28 aprile, Monte Battaglia (17)

“È importante raccontare i fatti così come accaddero, in modo crudo, non per fare impressione ma per far comprendere che oggi dobbiamo parlare di pace non di guerra. Il Monte battaglia che diventa un monte di pace”, dice Maurizio Nati, mentre spiega al nostro gruppo la storia che investì questo luogo, definito una piccola cassino, per la crudezza dello scontro e il numero di vittime, ma poi negli anni duemila, prese inizio anche un percorso di condivisione della memoria con i reduci tedeschi, grazie al lavoro di Aurelio Ricciardelli e della non semplice discussione dentro la stessa anpi. Ho avuto modo di raccontare un po’ di queste storie anche nel libro In bicicletta lungo la Linea Gotica.

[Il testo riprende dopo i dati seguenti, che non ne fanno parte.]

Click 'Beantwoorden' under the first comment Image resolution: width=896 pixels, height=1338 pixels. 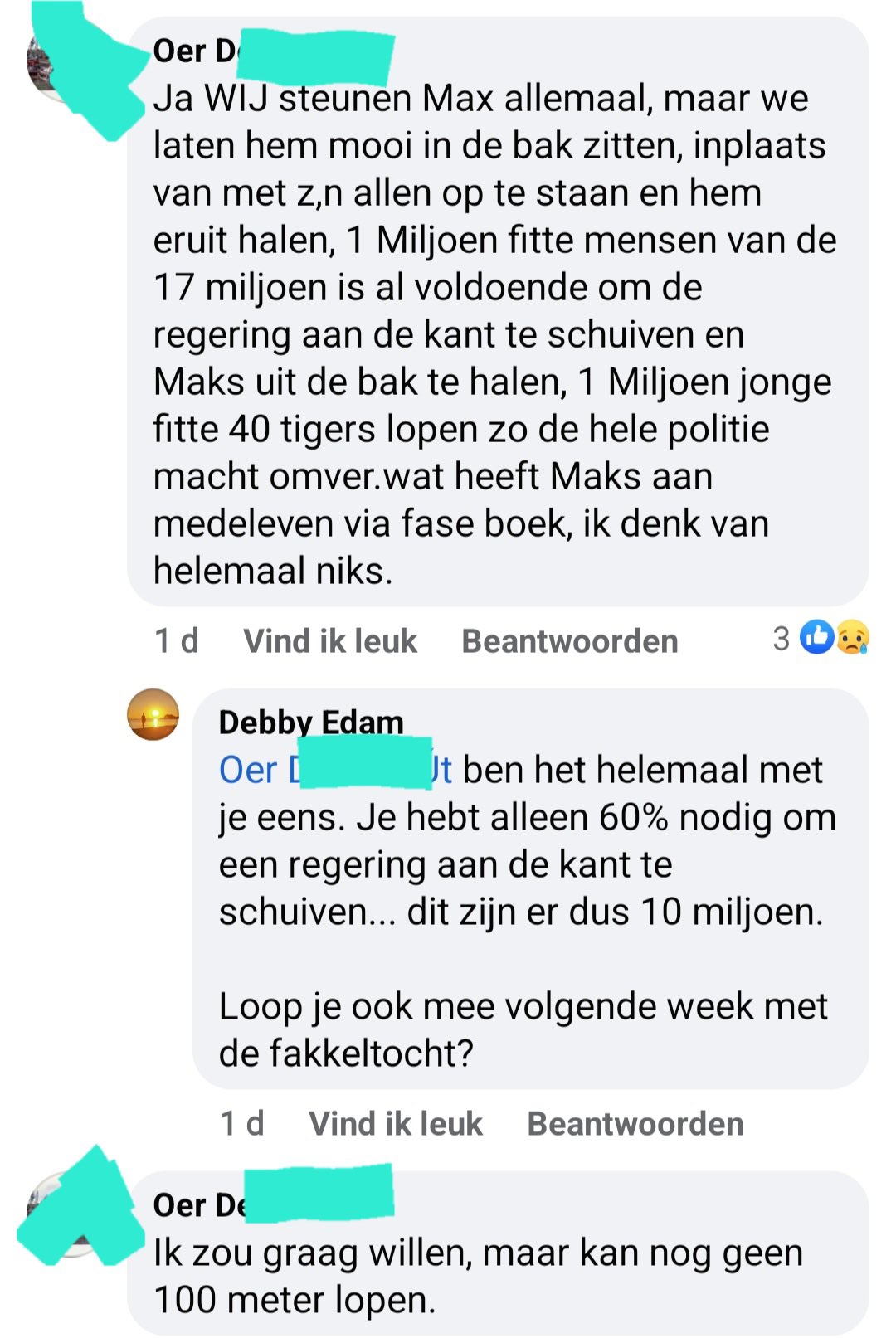(570, 640)
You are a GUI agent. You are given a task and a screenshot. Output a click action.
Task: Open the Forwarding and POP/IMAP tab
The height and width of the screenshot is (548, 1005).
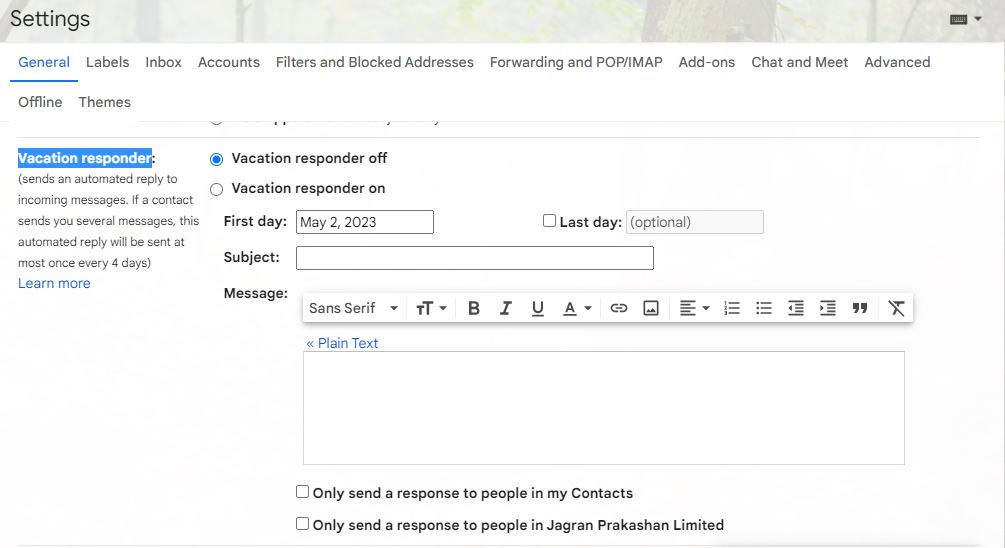pos(576,62)
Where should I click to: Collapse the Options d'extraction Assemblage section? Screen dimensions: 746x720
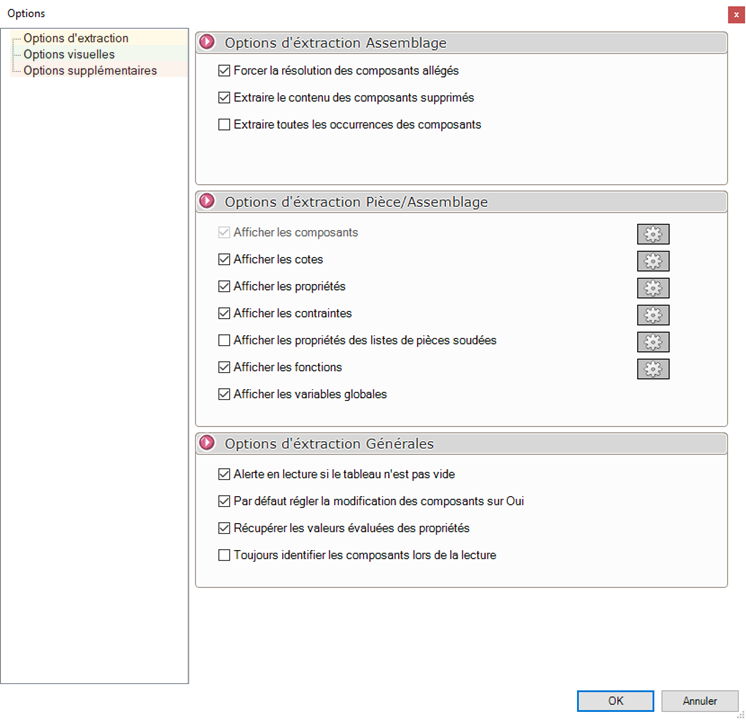pos(208,43)
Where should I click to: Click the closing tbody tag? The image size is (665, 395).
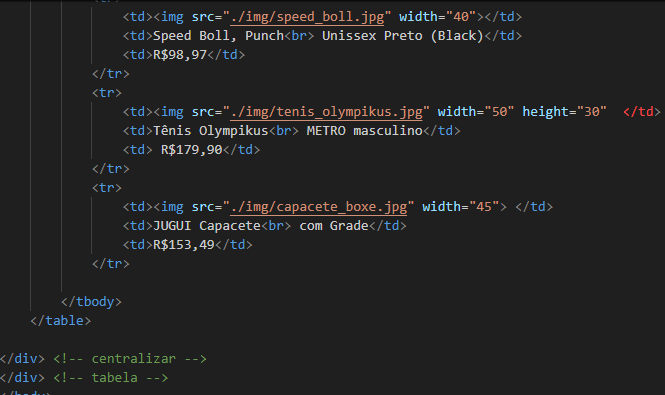pyautogui.click(x=91, y=302)
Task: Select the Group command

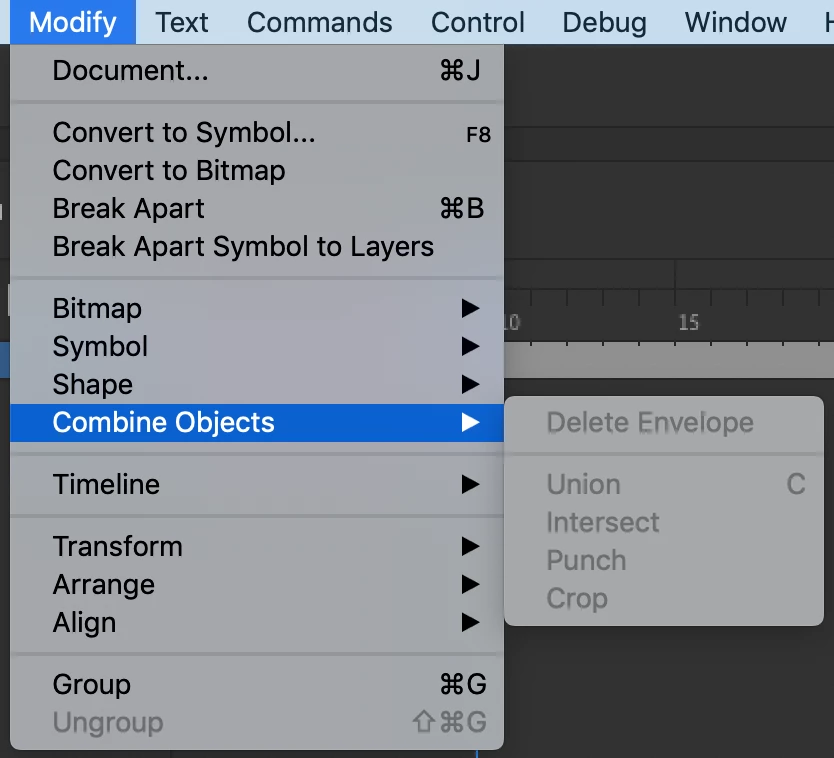Action: 92,685
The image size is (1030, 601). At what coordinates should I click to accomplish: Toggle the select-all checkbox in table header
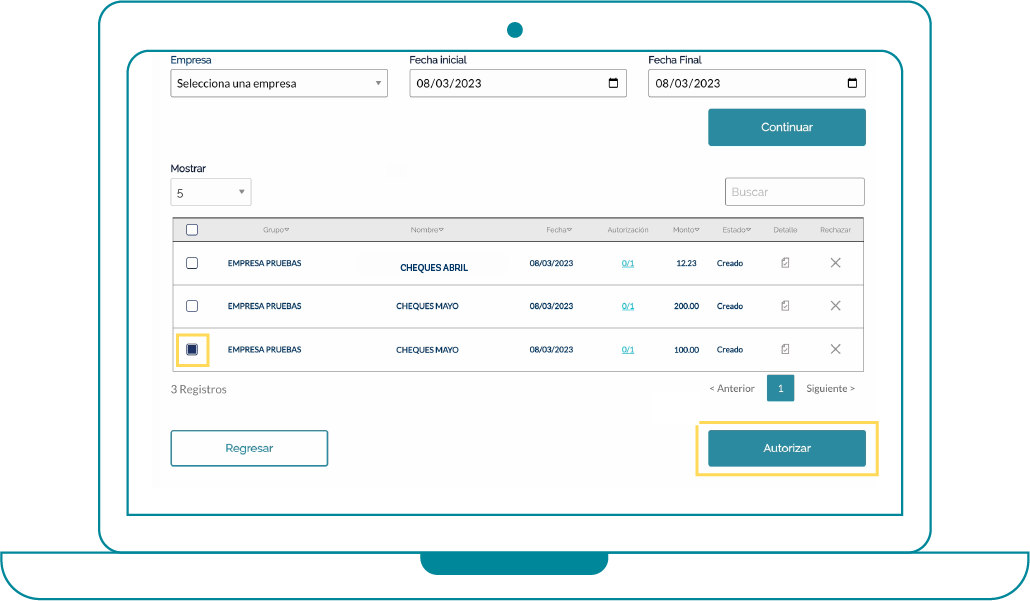coord(192,230)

Siamo arrivati quassù anche quest’anno, nonostante la pioggia insistente. I ciclisti sono arrivati in paese alle15, tutto bene nonostante l’acqua, con uno spirito alto. Tutto il gruppo si è riformato e insieme agli amici del’Anpi e del Comune siamo saliti sul monte, con le auto, e poi siamo tornati in paese per visitare. Una mostra al Centro di documentazione sulla guerra di liberazione, dell’Anpi di Casola, e poi vedere un film su Aurelio Ricciardelli, che quest’anno purtroppo non è con noi perché in ospedale.